В 1933‑м, всего 32 лет от роду, он разработал теорию до такой степени революционную, что его первая статья на эту тему, представленная в журнал Nature, была отклонена на следующем основании: “Содержит спекуляции настолько далекие от физической реальности, что они не представят для читателя никакого интереса”. Ее опубликует журнал La ricerca scientifica, который благодаря этому окажется со временем среди тех журналов, где увидели свет наиболее важные работы по физике ХХ века.

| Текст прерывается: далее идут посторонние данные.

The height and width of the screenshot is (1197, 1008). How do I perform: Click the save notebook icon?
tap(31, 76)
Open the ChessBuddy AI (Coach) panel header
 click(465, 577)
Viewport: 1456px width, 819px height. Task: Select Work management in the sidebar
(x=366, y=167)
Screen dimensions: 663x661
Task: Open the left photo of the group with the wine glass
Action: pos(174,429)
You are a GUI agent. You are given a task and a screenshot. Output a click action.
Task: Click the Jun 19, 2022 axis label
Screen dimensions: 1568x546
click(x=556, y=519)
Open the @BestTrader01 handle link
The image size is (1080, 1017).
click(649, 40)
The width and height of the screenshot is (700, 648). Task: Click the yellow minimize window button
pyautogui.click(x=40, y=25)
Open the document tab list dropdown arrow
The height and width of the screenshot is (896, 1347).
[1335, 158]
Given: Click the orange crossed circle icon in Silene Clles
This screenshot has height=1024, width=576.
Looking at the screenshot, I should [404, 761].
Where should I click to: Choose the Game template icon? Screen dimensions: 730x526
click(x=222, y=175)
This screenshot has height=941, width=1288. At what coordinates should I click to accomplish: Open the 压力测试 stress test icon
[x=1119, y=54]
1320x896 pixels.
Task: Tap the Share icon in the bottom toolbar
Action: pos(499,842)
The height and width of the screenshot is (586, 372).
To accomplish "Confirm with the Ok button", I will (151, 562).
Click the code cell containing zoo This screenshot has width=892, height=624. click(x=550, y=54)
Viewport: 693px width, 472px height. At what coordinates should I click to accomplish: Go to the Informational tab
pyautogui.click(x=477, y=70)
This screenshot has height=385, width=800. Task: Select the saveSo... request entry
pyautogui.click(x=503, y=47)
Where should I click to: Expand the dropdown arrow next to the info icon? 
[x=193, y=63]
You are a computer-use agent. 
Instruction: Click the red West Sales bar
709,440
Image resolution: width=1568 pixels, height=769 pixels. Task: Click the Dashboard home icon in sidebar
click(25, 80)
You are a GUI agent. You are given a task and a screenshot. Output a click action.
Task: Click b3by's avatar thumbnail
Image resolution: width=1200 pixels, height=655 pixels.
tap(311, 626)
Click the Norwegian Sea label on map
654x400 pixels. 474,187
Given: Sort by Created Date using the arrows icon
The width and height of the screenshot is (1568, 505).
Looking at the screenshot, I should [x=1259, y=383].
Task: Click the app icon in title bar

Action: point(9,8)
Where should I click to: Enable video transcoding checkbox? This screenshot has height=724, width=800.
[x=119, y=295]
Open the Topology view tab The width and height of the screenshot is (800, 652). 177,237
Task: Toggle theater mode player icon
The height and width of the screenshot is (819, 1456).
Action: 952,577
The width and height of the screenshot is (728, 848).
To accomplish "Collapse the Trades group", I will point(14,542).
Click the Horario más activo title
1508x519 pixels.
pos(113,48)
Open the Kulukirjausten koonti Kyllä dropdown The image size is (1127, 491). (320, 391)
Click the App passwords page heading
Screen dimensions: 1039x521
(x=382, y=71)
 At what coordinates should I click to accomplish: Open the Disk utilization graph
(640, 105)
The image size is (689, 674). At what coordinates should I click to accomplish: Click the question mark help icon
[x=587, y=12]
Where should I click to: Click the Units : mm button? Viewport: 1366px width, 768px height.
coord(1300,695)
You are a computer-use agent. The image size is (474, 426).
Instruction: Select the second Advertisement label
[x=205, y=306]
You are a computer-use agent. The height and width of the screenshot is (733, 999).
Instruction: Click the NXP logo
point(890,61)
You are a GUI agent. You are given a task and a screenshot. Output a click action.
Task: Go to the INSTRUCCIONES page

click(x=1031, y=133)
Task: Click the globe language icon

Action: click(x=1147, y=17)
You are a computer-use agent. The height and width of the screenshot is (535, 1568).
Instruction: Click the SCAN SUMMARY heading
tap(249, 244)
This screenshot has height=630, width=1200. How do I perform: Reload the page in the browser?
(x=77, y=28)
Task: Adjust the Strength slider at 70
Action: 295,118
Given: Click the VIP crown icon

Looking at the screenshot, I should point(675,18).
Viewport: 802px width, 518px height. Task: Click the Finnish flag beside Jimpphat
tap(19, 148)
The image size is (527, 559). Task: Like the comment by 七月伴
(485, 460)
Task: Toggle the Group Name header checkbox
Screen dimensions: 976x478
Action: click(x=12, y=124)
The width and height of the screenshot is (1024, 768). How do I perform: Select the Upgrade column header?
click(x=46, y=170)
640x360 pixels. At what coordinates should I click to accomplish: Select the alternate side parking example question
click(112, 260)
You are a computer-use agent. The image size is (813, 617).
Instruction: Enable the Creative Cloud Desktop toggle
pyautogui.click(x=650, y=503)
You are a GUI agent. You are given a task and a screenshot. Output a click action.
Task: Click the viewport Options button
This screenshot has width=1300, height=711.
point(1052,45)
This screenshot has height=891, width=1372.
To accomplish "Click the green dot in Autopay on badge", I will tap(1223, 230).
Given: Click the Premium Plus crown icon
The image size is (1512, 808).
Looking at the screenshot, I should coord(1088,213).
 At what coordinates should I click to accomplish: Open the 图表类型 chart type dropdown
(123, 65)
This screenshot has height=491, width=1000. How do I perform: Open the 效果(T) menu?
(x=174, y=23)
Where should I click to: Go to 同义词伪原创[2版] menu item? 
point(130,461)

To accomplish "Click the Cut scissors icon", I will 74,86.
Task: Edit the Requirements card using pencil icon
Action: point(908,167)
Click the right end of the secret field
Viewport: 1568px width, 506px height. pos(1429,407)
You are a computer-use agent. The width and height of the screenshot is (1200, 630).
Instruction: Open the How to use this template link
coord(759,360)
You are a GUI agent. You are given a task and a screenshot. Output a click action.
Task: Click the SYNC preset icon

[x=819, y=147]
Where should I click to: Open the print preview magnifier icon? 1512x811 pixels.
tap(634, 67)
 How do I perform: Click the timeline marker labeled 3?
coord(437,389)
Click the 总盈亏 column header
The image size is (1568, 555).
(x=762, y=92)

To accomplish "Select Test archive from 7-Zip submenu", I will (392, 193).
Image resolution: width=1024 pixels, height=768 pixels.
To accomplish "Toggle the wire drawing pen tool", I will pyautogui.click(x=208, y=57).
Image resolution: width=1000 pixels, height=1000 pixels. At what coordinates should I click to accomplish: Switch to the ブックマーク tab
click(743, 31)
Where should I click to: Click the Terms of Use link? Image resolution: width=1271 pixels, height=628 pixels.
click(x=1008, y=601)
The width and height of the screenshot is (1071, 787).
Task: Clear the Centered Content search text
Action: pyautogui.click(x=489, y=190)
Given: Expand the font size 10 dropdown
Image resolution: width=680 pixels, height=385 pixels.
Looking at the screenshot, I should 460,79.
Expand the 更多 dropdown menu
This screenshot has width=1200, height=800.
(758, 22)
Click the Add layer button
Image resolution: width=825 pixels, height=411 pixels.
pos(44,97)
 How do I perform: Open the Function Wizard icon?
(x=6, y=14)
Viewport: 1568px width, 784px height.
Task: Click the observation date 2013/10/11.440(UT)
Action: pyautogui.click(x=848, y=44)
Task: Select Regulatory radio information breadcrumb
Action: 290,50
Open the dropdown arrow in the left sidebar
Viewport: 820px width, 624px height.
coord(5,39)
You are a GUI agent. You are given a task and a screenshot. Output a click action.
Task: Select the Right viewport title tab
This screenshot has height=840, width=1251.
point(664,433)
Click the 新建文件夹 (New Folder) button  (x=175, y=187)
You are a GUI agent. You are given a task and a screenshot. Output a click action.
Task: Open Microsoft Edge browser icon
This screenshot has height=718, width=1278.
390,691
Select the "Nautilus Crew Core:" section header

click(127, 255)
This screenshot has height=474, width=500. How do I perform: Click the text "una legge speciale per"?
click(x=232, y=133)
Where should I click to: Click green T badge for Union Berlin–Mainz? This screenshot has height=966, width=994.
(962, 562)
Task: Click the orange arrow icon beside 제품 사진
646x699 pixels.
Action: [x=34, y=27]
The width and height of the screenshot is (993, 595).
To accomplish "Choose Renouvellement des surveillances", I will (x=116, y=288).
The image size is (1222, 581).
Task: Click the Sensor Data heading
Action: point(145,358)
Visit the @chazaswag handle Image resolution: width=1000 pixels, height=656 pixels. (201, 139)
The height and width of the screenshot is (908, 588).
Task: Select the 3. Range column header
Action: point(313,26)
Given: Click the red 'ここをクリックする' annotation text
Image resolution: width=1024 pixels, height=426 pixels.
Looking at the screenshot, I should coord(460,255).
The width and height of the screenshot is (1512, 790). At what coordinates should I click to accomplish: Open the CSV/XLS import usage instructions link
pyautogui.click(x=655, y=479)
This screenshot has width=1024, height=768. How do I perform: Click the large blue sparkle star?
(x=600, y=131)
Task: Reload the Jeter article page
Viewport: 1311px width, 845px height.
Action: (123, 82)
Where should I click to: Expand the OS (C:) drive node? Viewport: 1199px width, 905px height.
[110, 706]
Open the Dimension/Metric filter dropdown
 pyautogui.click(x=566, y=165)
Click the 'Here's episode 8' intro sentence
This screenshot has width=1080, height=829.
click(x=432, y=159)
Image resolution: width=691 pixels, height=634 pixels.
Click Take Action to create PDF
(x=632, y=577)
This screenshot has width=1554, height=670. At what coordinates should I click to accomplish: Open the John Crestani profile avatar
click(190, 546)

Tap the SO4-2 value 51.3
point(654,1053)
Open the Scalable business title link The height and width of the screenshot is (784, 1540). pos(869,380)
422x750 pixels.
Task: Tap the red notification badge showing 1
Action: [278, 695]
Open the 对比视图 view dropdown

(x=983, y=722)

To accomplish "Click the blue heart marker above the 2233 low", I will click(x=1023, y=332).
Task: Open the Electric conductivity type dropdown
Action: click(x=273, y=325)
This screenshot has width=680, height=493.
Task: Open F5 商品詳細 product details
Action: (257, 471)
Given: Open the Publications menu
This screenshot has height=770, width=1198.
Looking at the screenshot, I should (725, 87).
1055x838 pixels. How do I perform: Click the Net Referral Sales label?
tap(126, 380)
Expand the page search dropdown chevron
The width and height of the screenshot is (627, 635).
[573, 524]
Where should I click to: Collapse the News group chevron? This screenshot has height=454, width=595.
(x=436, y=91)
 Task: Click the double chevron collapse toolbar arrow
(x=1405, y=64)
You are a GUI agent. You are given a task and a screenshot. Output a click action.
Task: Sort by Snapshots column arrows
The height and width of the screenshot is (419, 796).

В теории Ферми рассматривается один из процессов радиоактивного распада, причины которого тогда были неизвестны: речь о бета-распаде, получившем такое название из‑за того, что он сопровождается бета-излучением, то есть потоком электронов. Ферми был первым, кто заговорил об этом явлении как о свидетельстве действия новой силы, природа которой оставалась ранее совершенно неведомой. Описывая данную силу, он оттолкнулся от гипотезы о ее близкой аналогии с электромагнетизмом. Эта простейшая гипотеза позволила определить единственную константу G, которую Ферми смог оценить с невероятной точностью. На протяжении многих лет новую силу будут называть “фермиевским взаимодействием”; это название изменится только спустя много лет, когда теория уже станет общепризнанной. Тогда ее нарекут слабым взаимодействием, что вполне естественно, если принять во внимание очень маленькое значение той самой константы G, которая характеризует интенсивность взаимодействия и которая в честь первооткрывателя именуется теперь “константой Ферми”.